Work to complete:
A. In the oyster thread, quote the passage that begins with "I second Crewdawg" and ends after "works well too.".
B. Write the next part of the oyster thread, picking up after its final post.

Text passage:
* begin *
# Oysters



## conrad74

I did some hot smoked oysters for x-mas appies last year, planning on repeating this year. I poached oysters until firm , brined for about an hour then hot smoked for about an hour with 1 pan of cherry chips in my little chief. before serving I wrapped in bacon and finished in the oven until bacon cooked.


----------



## salmonclubber

smoked oysters yummm


----------



## dwiens

I was just about to post today if anyone had recipes or how-to smoke oysters.  Any more of you east coast guys have recipes?


----------



## crewdawg52

The way we did them in the Islands was to just put them on a grill (alive and unopened).  They steam in their own juices, and when they open, eat them dipped in a little shoyu (soy sauce) with Thai peppers.


----------



## navionjim

I second Crewdawg on that. We used to do them that way i Newport Oregon at Rogue Ale, right next door to Skip. If you don't like the shoyu idea garlic butter poured in just as the shells open works well too.
Jimbo


----------



## pescadero

You're making me hungary, Jimbo.  We will have to give those babies a try next time you are in town.  Two gread "Gardens" growing here in the bay, so there is an unending supply.
* end *
A run of records:
* begin *
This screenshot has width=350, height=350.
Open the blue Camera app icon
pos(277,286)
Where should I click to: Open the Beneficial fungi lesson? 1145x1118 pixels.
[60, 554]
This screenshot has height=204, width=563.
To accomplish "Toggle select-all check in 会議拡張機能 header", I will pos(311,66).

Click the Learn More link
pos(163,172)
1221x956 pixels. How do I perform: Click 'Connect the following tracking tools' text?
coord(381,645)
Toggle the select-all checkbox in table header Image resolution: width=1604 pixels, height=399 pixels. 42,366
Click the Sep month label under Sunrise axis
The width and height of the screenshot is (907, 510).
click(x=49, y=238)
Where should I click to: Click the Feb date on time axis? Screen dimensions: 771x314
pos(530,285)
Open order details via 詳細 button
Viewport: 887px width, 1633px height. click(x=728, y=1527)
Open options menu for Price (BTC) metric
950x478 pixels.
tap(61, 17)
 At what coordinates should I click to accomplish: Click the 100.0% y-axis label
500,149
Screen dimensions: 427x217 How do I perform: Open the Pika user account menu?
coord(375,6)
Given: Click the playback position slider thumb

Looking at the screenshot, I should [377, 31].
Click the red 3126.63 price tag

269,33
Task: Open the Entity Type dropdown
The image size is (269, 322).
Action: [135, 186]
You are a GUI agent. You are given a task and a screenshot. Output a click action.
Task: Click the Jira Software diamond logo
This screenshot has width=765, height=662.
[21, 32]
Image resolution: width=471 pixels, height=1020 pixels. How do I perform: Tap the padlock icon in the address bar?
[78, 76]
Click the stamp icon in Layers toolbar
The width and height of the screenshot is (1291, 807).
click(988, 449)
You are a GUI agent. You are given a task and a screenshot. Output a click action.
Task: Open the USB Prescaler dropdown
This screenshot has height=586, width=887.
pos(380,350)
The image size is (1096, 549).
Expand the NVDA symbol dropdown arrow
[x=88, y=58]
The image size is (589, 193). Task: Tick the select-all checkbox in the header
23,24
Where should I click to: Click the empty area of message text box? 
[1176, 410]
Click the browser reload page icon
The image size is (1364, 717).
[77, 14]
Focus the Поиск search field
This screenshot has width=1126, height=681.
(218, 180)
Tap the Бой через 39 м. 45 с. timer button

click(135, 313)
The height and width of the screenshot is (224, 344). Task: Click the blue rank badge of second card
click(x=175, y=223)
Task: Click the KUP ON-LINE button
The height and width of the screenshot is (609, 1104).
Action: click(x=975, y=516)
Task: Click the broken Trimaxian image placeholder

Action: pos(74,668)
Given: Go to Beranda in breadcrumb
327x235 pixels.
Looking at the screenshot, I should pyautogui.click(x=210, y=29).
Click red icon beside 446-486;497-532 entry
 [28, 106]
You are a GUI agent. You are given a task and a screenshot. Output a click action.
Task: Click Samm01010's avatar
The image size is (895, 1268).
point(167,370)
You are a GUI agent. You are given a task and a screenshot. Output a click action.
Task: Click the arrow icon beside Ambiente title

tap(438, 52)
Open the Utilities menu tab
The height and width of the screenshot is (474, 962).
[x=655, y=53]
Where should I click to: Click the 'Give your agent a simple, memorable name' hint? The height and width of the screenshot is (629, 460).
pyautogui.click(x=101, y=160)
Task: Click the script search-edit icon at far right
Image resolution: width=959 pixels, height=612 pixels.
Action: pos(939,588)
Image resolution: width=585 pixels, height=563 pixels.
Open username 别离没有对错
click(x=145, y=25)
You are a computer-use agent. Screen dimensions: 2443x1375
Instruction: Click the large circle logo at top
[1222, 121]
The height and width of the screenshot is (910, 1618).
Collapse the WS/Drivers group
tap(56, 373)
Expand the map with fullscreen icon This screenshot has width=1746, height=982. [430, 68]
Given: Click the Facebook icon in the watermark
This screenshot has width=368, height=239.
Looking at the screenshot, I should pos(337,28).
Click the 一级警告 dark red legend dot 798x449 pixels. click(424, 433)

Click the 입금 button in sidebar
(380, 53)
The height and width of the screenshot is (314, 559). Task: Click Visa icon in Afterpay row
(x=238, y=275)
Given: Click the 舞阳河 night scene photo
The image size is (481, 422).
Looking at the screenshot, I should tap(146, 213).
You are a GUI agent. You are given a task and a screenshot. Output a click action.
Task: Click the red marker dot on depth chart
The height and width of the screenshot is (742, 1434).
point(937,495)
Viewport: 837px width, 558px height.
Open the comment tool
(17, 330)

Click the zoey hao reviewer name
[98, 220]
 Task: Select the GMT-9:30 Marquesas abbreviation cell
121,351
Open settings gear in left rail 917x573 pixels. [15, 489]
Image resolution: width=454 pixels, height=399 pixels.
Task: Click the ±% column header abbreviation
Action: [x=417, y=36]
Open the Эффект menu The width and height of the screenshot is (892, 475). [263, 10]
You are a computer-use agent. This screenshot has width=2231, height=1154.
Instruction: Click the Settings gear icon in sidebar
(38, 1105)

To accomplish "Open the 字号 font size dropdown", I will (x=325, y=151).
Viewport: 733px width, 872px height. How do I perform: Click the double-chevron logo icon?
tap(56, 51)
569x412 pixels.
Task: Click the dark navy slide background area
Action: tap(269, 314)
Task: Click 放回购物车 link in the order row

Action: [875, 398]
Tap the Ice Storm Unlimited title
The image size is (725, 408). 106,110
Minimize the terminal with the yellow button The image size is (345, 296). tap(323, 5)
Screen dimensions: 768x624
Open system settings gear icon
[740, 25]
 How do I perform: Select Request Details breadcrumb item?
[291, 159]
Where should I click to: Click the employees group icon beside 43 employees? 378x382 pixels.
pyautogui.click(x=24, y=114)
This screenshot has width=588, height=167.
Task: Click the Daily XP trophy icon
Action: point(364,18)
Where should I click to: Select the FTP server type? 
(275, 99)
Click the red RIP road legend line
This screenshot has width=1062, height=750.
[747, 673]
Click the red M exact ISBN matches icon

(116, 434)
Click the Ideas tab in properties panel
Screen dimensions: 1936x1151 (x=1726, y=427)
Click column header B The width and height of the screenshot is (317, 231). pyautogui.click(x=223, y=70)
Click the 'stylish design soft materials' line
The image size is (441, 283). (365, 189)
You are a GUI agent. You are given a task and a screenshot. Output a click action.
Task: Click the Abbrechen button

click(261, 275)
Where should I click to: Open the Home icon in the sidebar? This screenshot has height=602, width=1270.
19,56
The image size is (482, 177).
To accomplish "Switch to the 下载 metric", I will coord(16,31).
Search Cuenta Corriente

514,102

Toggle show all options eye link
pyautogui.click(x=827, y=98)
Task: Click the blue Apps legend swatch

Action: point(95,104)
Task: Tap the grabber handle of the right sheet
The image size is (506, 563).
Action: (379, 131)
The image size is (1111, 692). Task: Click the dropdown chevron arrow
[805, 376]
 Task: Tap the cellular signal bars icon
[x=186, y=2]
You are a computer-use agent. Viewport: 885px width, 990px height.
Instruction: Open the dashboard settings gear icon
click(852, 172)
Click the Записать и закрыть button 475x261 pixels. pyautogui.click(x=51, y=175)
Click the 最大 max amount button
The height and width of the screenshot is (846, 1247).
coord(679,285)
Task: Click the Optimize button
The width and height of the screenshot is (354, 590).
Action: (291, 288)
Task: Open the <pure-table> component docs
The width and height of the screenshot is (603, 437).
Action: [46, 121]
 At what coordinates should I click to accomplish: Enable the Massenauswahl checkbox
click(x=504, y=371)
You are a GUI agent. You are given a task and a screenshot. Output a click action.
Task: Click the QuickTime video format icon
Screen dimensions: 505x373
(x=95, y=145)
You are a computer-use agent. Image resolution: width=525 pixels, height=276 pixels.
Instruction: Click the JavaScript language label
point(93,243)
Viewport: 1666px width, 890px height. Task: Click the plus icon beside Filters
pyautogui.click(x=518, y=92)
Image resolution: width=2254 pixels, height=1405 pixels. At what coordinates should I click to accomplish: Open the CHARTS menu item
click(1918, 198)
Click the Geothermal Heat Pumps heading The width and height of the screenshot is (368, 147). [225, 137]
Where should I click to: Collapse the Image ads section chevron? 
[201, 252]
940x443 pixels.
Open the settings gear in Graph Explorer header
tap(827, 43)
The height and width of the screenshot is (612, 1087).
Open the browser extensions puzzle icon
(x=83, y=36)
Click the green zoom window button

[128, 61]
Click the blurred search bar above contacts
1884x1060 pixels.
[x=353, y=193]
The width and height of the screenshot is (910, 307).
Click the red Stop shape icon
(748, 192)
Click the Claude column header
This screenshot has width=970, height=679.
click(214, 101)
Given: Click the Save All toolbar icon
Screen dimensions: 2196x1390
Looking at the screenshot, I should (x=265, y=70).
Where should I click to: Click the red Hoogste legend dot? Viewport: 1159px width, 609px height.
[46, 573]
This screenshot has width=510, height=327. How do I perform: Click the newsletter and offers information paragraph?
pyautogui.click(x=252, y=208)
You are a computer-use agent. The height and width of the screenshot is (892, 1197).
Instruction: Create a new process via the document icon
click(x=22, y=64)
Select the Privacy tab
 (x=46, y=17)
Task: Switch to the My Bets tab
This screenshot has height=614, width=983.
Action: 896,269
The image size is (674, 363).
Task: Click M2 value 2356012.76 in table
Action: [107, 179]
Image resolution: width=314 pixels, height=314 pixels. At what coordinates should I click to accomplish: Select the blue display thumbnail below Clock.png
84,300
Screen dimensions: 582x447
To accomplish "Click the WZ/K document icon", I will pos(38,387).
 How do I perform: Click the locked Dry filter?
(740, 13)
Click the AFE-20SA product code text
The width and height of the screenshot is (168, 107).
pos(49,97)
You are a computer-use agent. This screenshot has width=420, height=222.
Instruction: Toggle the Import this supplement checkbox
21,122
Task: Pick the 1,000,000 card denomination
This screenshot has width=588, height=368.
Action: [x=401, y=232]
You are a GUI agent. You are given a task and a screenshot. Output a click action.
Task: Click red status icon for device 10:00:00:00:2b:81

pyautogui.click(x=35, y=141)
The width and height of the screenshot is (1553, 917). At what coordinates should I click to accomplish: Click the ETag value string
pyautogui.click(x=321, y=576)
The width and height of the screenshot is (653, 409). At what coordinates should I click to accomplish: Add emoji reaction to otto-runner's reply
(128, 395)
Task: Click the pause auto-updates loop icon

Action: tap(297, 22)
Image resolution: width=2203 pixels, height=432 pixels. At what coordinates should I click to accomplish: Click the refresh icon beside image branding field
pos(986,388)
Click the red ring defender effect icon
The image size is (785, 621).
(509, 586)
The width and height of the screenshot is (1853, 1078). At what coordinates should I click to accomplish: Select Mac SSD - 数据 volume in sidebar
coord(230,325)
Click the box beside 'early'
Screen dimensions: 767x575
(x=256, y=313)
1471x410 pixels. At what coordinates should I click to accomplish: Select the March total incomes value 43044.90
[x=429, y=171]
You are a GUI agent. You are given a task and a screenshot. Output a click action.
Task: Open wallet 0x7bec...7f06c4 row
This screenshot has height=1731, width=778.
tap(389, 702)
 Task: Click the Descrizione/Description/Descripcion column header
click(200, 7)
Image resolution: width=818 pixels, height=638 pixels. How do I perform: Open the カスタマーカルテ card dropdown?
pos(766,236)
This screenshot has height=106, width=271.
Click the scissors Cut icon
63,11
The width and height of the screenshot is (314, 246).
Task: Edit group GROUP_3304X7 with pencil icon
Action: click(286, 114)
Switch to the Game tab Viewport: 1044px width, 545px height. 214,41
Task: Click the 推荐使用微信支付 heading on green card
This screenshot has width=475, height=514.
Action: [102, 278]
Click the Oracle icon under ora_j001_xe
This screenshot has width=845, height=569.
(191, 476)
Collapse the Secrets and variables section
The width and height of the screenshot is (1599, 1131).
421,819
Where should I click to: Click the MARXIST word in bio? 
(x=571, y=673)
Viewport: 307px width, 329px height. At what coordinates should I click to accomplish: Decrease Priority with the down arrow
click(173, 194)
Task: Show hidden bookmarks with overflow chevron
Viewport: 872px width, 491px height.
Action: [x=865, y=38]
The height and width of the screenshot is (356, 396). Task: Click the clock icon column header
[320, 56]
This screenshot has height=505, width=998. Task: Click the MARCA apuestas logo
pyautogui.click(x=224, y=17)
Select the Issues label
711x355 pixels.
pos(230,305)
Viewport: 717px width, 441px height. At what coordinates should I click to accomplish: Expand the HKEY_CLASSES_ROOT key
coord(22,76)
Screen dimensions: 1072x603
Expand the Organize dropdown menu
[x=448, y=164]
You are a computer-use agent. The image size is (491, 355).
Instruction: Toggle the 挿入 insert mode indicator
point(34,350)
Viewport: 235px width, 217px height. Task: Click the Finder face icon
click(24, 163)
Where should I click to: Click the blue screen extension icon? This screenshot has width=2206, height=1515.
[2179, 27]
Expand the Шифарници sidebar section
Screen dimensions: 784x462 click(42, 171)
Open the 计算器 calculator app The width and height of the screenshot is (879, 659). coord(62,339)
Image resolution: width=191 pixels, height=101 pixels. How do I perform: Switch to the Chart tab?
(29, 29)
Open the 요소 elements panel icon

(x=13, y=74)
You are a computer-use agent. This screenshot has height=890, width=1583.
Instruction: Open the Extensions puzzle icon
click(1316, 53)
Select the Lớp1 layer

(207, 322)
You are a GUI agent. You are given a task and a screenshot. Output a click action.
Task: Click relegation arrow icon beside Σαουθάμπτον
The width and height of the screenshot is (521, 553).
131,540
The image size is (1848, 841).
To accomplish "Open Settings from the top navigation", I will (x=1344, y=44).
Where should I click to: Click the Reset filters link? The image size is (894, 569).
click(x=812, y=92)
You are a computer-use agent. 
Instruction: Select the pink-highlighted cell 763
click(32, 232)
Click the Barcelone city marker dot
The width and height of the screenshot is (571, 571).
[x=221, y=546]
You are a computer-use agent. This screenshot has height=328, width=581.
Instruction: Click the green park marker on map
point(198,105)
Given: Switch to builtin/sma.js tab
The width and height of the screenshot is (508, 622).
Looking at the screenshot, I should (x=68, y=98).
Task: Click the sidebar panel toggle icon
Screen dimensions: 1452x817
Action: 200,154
* end *
Task results:
A.
I second Crewdawg on that. We used to do them that way i Newport Oregon at Rogue Ale, right next door to Skip. If you don't like the shoyu idea garlic butter poured in just as the shells open works well too.

B.
Skip


----------



## kew_el_steve

Here in the land of Apalachicola Oysters, some people eat them raw (barf...), but I like to smoke them live in the shell and pour in a little hot sauce when they open. This method must be accompanied with ice-cold beer and repeated. Just because, that's why...


----------



## navionjim

To be sure Skip, but have you had the oysters from Willipa Bay? those were the best! Ask John at Rogue, he knows where to find them.
Jimbo


----------



## billybones

Must wipe mouth.....drool taking over.....must fight the urge......seafood market nearby........NO.......must work....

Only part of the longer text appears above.